Extracted entries
---*---
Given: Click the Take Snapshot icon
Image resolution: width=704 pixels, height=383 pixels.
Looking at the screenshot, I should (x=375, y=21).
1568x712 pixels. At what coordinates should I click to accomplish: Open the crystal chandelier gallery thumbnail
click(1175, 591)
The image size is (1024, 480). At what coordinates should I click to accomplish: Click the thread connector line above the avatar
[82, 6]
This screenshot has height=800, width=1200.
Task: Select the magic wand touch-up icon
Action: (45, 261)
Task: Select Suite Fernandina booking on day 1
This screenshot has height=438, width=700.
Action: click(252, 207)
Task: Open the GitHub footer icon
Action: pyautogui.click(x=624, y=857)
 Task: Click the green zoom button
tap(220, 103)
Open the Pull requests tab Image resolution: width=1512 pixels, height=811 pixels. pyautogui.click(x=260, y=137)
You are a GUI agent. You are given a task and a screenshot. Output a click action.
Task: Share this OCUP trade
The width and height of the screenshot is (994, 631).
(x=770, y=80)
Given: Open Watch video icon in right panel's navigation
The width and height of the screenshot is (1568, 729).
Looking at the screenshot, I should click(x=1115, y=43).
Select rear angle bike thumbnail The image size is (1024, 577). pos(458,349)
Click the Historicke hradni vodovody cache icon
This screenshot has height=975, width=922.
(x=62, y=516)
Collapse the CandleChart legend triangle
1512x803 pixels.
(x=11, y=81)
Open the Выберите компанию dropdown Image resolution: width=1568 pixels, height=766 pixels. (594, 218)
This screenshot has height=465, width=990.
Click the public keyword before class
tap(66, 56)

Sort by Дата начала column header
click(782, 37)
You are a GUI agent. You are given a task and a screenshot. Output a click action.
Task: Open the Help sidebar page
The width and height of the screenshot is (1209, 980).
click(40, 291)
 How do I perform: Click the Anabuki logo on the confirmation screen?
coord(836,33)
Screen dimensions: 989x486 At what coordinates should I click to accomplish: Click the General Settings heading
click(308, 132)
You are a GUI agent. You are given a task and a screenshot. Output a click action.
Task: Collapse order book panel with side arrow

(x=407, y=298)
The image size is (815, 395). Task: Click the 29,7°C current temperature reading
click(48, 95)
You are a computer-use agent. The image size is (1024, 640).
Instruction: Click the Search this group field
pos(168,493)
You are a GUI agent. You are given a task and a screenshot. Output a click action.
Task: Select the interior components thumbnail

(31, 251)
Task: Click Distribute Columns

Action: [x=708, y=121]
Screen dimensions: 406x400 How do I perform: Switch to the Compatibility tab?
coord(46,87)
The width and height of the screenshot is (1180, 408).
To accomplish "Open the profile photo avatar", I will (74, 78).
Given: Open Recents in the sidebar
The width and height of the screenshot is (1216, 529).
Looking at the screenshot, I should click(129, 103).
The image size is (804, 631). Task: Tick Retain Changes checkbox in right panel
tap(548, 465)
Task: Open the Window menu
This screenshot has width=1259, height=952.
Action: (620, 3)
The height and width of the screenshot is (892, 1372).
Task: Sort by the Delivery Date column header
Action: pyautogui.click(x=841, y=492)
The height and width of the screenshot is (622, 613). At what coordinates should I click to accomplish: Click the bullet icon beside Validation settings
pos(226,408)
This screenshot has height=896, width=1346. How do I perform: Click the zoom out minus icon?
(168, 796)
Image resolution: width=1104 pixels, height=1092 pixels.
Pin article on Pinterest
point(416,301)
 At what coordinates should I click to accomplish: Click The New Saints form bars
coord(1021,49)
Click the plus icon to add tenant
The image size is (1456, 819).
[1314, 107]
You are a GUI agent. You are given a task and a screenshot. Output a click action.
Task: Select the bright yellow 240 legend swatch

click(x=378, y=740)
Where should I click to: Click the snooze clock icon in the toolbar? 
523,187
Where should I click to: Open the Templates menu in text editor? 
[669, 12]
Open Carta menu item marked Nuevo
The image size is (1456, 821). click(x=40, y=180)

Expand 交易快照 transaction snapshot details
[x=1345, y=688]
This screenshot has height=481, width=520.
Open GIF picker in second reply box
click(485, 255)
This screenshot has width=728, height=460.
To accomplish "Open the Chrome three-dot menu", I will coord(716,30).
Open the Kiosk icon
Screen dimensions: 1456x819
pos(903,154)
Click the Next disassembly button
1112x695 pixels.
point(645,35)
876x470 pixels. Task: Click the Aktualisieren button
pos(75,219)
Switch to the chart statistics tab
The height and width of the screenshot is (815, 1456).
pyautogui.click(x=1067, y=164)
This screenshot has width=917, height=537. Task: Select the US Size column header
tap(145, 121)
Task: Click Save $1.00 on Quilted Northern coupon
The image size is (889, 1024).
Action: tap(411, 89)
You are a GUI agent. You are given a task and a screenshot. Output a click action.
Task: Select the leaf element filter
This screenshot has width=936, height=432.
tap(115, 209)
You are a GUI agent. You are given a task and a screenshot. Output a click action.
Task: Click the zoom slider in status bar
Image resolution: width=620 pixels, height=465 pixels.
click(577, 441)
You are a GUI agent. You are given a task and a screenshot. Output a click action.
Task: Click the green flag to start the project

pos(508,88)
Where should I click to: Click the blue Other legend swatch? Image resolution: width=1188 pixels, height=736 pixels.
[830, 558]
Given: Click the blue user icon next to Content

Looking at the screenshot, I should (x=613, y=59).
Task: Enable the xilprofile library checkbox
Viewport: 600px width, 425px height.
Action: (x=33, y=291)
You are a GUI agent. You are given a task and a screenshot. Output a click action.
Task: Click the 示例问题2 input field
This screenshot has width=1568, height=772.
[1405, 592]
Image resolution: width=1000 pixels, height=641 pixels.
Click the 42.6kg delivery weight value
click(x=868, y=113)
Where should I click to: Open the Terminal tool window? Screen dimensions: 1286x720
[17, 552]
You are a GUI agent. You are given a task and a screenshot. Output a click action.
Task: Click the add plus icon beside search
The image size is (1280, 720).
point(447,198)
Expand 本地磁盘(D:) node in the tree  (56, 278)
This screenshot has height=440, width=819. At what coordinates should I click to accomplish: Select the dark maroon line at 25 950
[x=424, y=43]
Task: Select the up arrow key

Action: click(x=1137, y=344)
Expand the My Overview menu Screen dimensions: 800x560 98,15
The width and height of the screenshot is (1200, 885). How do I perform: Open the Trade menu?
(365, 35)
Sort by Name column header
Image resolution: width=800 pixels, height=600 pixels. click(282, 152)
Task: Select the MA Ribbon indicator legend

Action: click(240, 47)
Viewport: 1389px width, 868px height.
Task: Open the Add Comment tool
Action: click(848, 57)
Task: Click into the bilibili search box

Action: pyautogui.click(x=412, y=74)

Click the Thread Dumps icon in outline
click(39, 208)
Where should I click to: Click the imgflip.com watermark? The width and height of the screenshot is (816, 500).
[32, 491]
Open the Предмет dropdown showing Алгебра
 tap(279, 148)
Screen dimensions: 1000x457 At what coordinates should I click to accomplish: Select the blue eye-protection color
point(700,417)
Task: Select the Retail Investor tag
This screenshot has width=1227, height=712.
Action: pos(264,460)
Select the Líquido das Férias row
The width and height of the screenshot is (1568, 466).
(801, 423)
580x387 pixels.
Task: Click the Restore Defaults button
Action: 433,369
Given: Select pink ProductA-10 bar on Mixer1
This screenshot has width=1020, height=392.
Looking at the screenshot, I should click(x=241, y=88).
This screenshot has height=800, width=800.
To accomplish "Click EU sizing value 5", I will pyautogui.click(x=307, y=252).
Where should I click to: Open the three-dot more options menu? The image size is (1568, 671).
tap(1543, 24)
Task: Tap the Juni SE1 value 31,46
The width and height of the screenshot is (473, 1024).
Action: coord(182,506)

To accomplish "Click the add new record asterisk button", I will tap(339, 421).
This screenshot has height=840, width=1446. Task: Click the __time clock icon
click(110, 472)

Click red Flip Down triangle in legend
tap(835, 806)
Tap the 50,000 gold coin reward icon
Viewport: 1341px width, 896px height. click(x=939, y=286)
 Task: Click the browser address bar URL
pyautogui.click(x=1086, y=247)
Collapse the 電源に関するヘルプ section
---*---
> _Brief_: Reproduce word for word the entries from the line containing "You are a computer-use" through the line containing "click(x=378, y=740)", with both of those lines included.

> _Response to the exercise_:
You are a computer-use agent. The image size is (1024, 640).
Instruction: Click the Search this group field
pos(168,493)
You are a GUI agent. You are given a task and a screenshot. Output a click action.
Task: Select the interior components thumbnail

(31, 251)
Task: Click Distribute Columns

Action: [x=708, y=121]
Screen dimensions: 406x400 How do I perform: Switch to the Compatibility tab?
coord(46,87)
The width and height of the screenshot is (1180, 408).
To accomplish "Open the profile photo avatar", I will (74, 78).
Given: Open Recents in the sidebar
The width and height of the screenshot is (1216, 529).
Looking at the screenshot, I should click(129, 103).
The image size is (804, 631). Task: Tick Retain Changes checkbox in right panel
tap(548, 465)
Task: Open the Window menu
This screenshot has width=1259, height=952.
Action: (620, 3)
The height and width of the screenshot is (892, 1372).
Task: Sort by the Delivery Date column header
Action: pyautogui.click(x=841, y=492)
The height and width of the screenshot is (622, 613). At what coordinates should I click to accomplish: Click the bullet icon beside Validation settings
pos(226,408)
This screenshot has height=896, width=1346. How do I perform: Click the zoom out minus icon?
(168, 796)
Image resolution: width=1104 pixels, height=1092 pixels.
Pin article on Pinterest
point(416,301)
 At what coordinates should I click to accomplish: Click The New Saints form bars
coord(1021,49)
Click the plus icon to add tenant
The image size is (1456, 819).
[1314, 107]
You are a GUI agent. You are given a task and a screenshot. Output a click action.
Task: Select the bright yellow 240 legend swatch

click(x=378, y=740)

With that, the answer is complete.